Saved data entries:
__________

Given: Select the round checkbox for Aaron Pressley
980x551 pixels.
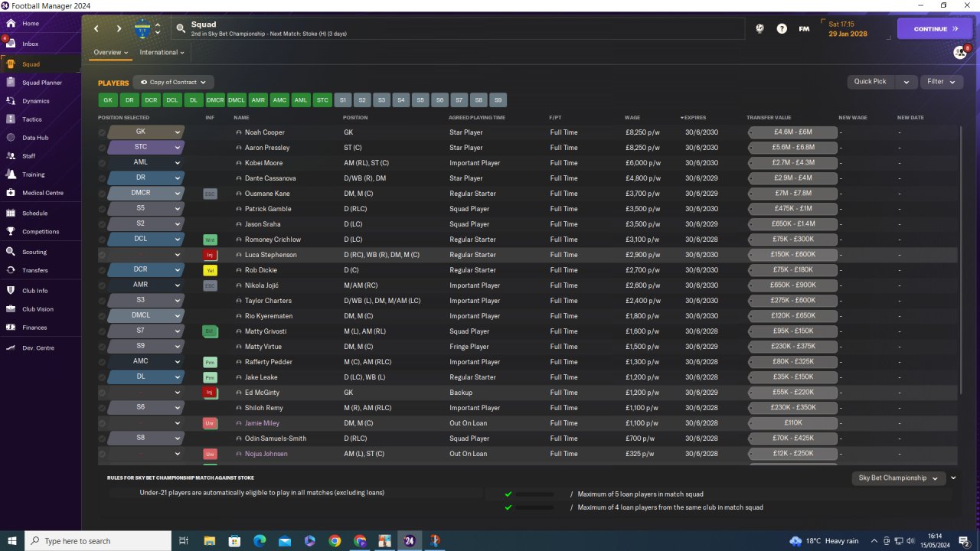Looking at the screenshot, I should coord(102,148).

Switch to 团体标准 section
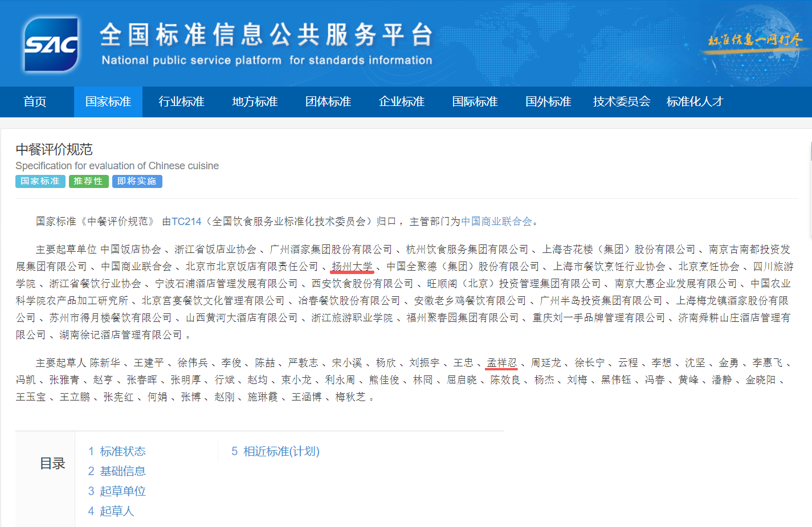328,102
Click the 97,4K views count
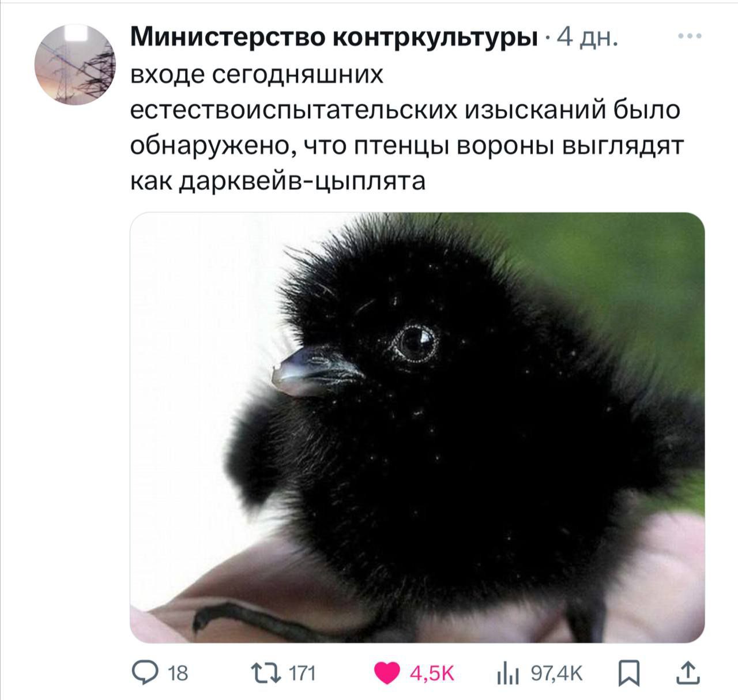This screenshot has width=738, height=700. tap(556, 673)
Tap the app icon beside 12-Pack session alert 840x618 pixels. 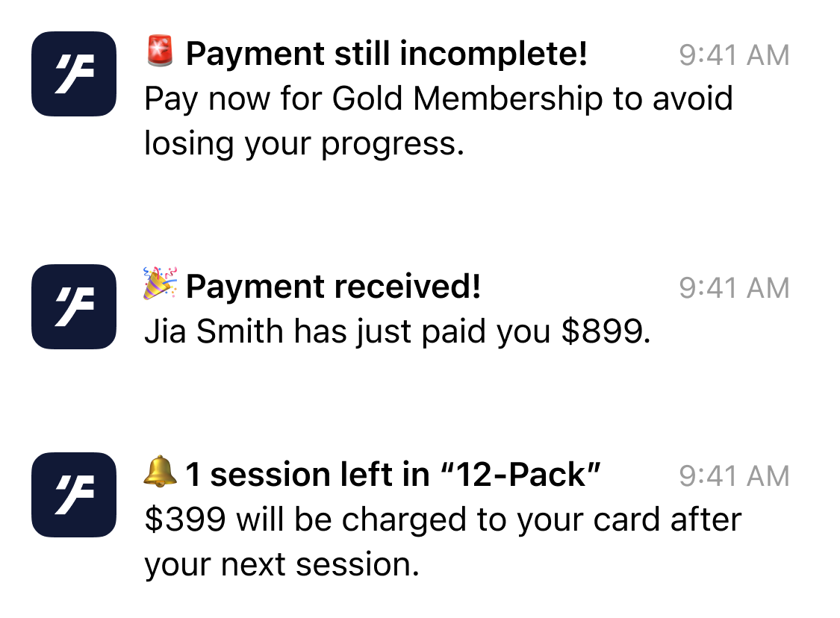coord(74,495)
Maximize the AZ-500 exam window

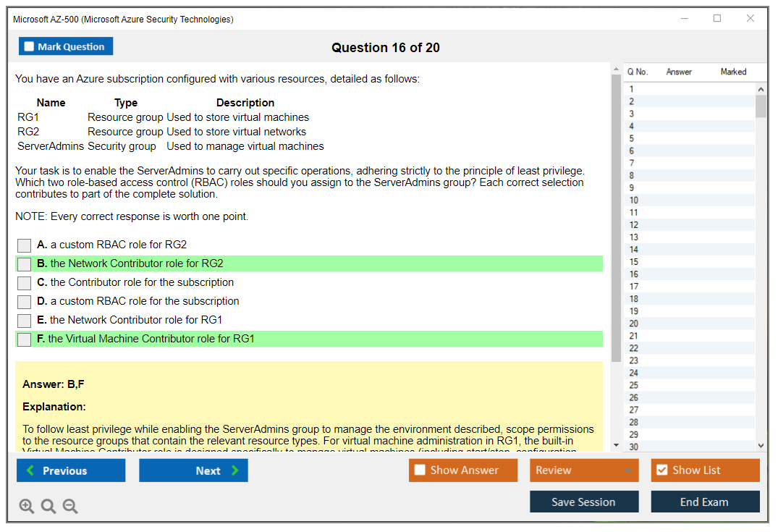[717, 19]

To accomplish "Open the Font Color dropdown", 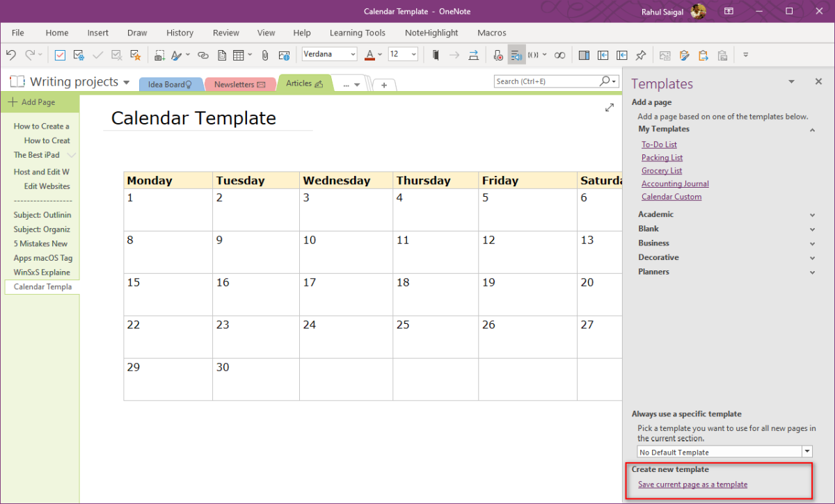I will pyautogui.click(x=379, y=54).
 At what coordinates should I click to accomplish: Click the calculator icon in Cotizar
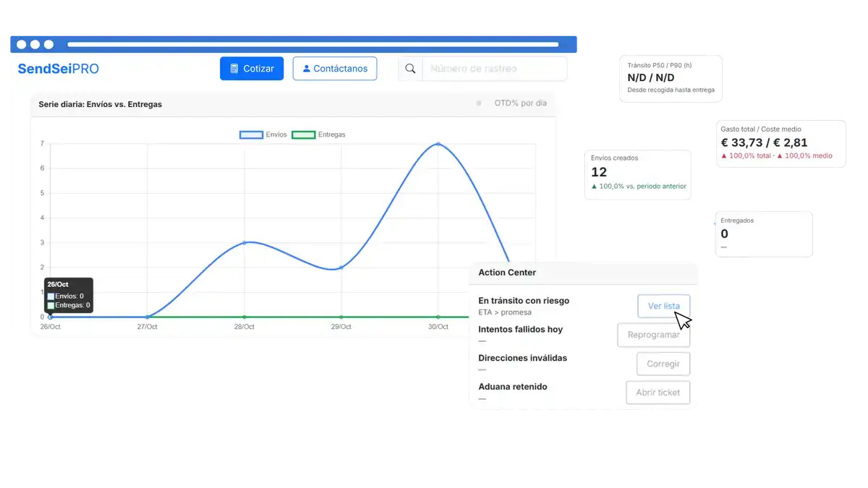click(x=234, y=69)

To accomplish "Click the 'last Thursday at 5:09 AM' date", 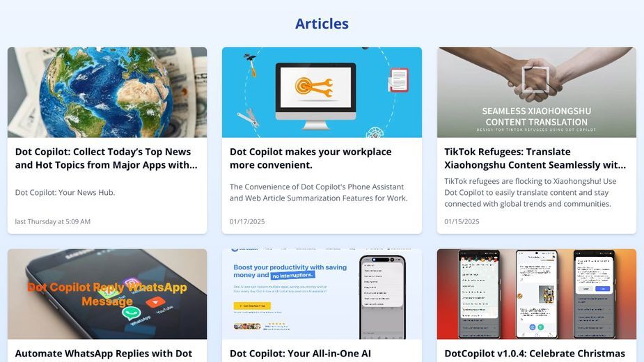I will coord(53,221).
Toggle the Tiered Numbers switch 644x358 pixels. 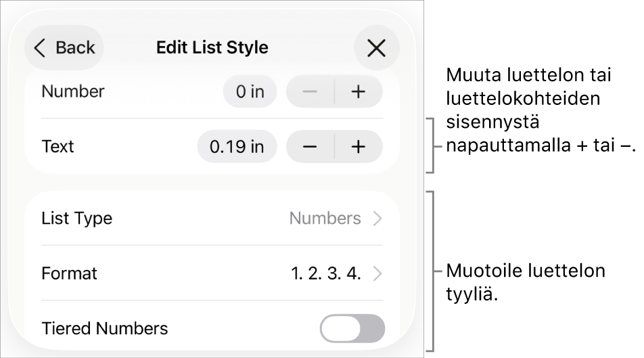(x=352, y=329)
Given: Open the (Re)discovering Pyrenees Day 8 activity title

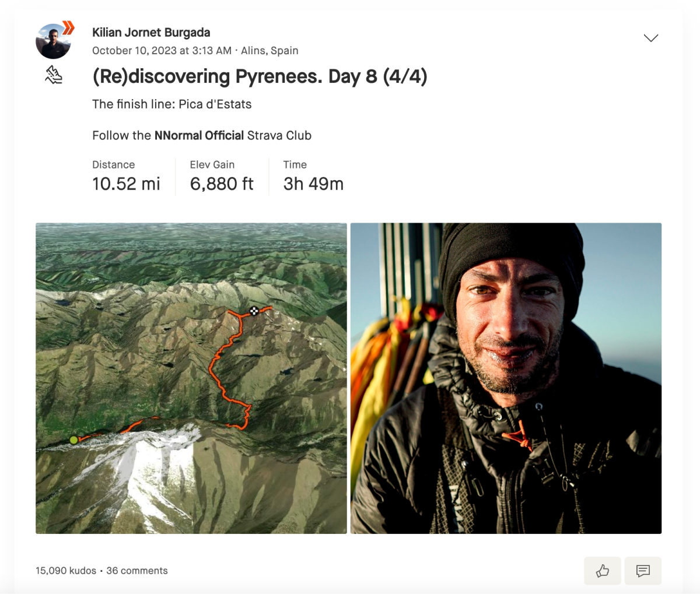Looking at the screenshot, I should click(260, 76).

__________

[Task to carry out] Please retype, exactly and with the pictures left out, the lines from the line containing "Given: Open the" through the last line of the records above.

[Written answer]
Given: Open the (Re)discovering Pyrenees Day 8 activity title

Looking at the screenshot, I should click(260, 76).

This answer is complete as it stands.